支払基金の案内サイトでは、システム導入費用として27・8万円~70・2万円の「目安」を示し、「補助金の限度額の範囲内に必ず収まるわけではない」ことに注意を促している。
診療所の補助金限度額は42・9万円(上乗せ後)だが、中には 180万~200万円の見積もりも報告されているなど注意が必要だ。実際にある小児科医院にベンダーが案内しているものでは、導入費用は最低60万円で補助金上限を17万円超過している(表)。別途、維持費が毎月8800円発生した上、処方箋情報閲覧など念頭に今後予定されるサービスについては追加の費用が求められる。
加算算定には注意
運用コスト(常時接続、保守点検やシステム更新など)は補助金の対象外であり、「医療情報・システム基盤整備体制充実加算」を算定し賄う形となる。当該加算は、初診で算定し、保険証で受診した患者は4点(加算1)、マイナンバーカードで受診して医療情報閲覧に同意した場合などは2点(加算2)を加算する。

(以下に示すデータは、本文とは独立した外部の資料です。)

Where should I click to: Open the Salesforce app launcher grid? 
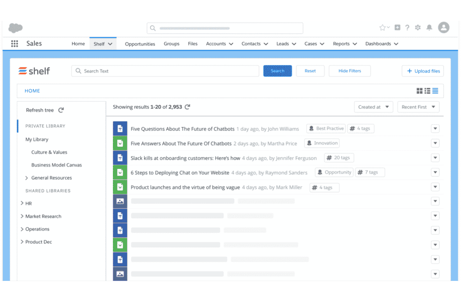[x=14, y=43]
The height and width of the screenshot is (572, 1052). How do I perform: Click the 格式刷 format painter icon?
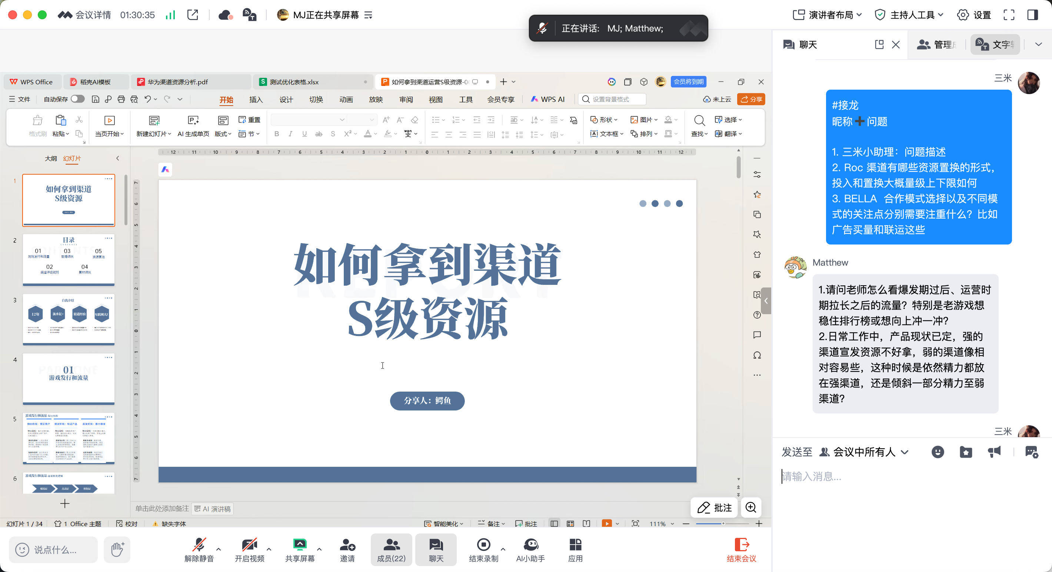pos(38,120)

運用費が上記事例のように月8800円の場合、週2日休診として、全ての初診で加算1を算定するケースでは、月8800円を賄うには1日10人以上の初診が必要となる。外来に占める初診患者数が15%の場合、1日67人の診療が求められる。当然、加算2を算定する患者も出てくるため、実際には1日70人以上の診療が必要となる。相当に高いハードルだ。

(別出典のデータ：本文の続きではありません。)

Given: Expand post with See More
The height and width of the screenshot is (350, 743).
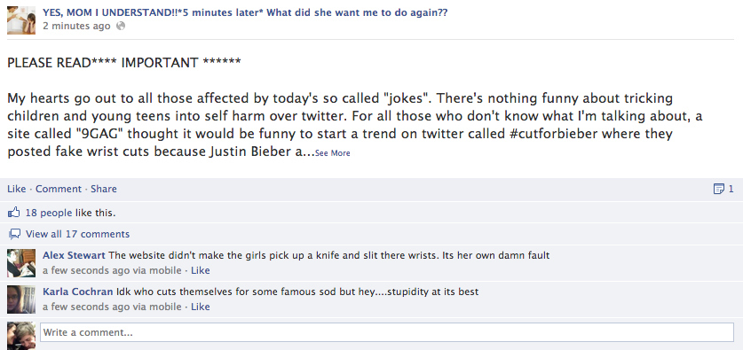Looking at the screenshot, I should coord(332,153).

また、加算算定に当たっては、▽オンライン請求の実施▽医療情報閲覧機能の実装、さらに▽国が示した「問診票」の標準的項目に沿った聴き取りを行うこと―なども求められる。国がマイナンバーカードでの受診を促す一方、オンライン資格確認を導入した医療機関ではかえって窓口負担が高くなるため、患者とのトラブルも懸念される。
医療機関に応じてメリット・デメリットが異なるオンライン資格確認の導入を義務化した上、医療機関と患者に負担増を求めることは不条理と言わざるを得ない。